MATARAM — Kapasitas TPA Regional Kebon Kongok dikhawatirkan jebol lebih cepat dari perkiraan. DLHK NTB mencatat landfill hasil optimalisasi yang saat ini digunakan hanya mampu bertahan sekitar dua hingga dua setengah tahun ke depan.
“Setelah ini, kami akan perpanjang masa darurat sampah. Kalau tidak diperpanjang, kapasitasnya habis akhir tahun atau paling lama Januari tahun depan,” ujar Didik, Selasa (14/7/2026).
Alih-alih mencari lokasi baru, Pemprov NTB memilih memanfaatkan area lembah di kawasan TPA Kebon Kongok untuk membangun landfill ketiga. Proyek ini digadang-gadang menjadi solusi jangka menengah paling realistis.
“Kami kerja sama dengan kabupaten dan kota membangun landfill ketiga. Lokasinya masih di Kebon Kongok,” jelas Didik.
DLHK NTB mengkalkulasi landfill anyar ini mampu menampung beban sampah untuk jangka waktu 2,3 hingga 3 tahun ke depan. Saat ini, penyusunan dokumen perencanaan tengah dikebut sebagai acuan penganggaran pembangunan.
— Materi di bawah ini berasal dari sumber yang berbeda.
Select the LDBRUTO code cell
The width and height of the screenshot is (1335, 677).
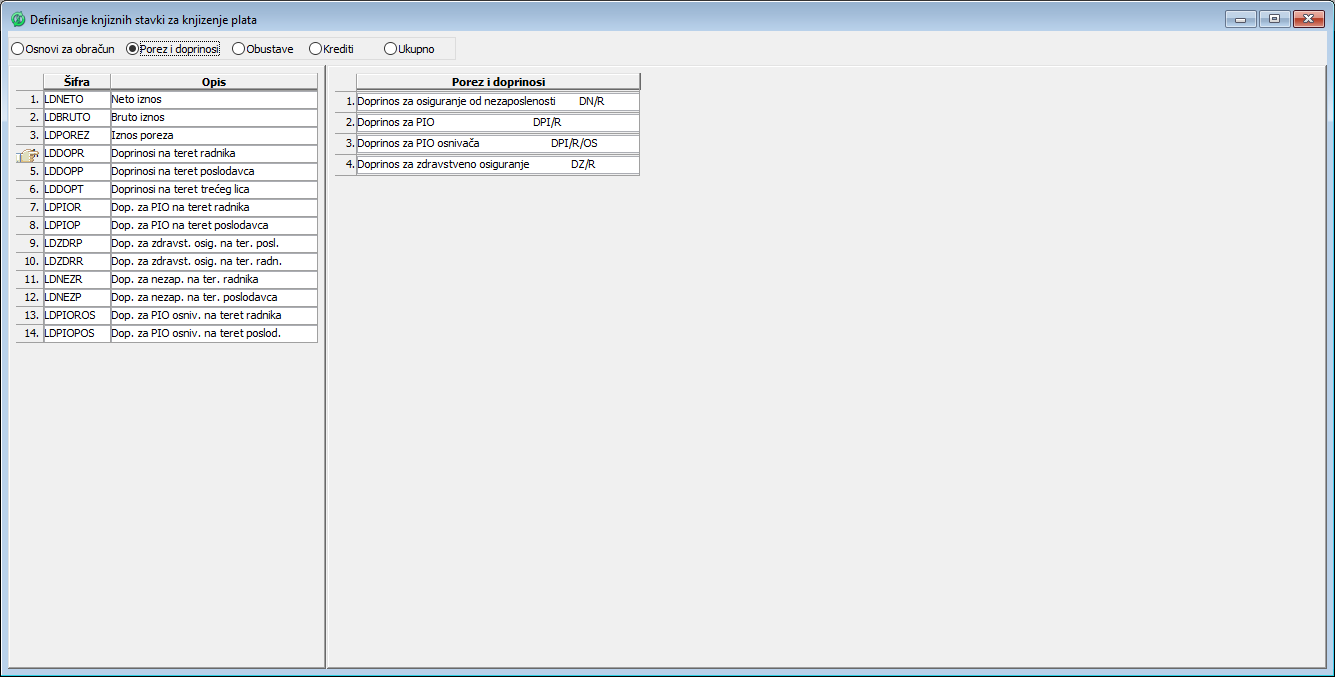point(77,118)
Di tengah penanganan darurat, Pemprov NTB juga mulai mengevaluasi kebijakan pembatasan ritase pembuangan sampah yang sempat diterapkan di TPA Kebon Kongok. Sebelumnya, langkah ini diambil untuk memberi ruang bagi pemerintah mengoptimalkan lahan yang ada.
Namun, Didik menilai membatasi truk pengangkut sampah masuk tidak akan menyelesaikan masalah mendasar jika volume sampah dari hulu terus melonjak. “Kami akan lihat apakah pembatasan ritase menjadi solusi utama. Sambil itu, kami terus gencarkan pemilahan sampah dari sumbernya,” beber Didik.
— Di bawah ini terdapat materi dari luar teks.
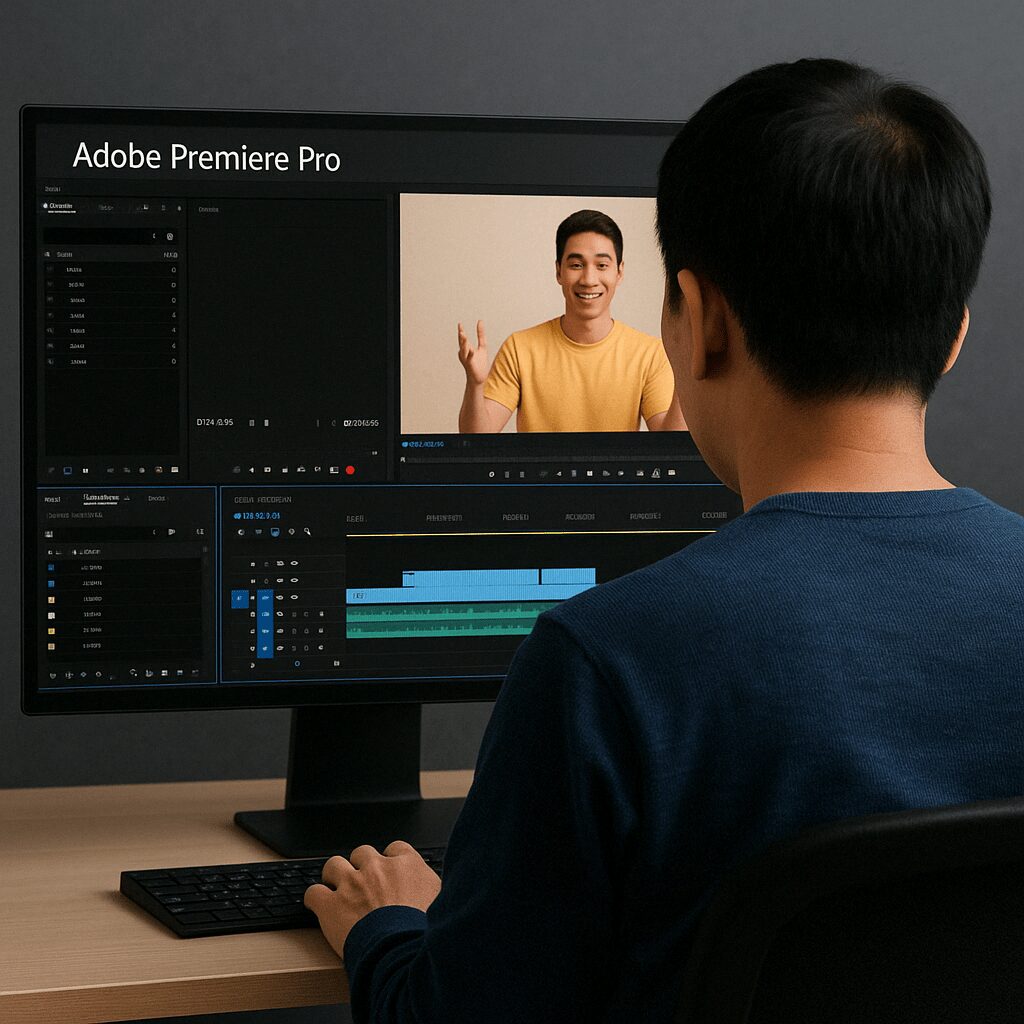The image size is (1024, 1024).
Task: Click the rightmost icon in the top-left panel's bottom bar
Action: click(175, 470)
TPA Regional Kebon Kongok menjadi penghubung lintas wilayah yang menanggung kiriman sampah dari Kota Mataram, Kabupaten Lombok Barat, Lombok Tengah, dan sekitarnya. Setiap hari, lebih dari 400 ton sampah harus ditampung di lokasi tersebut.
Kondisi ini membuat tekanan terhadap infrastruktur pengelolaan sampah di NTB semakin nyata. Perpanjangan status darurat dan pembangunan landfill ketiga menjadi langkah yang tak bisa ditunda lagi.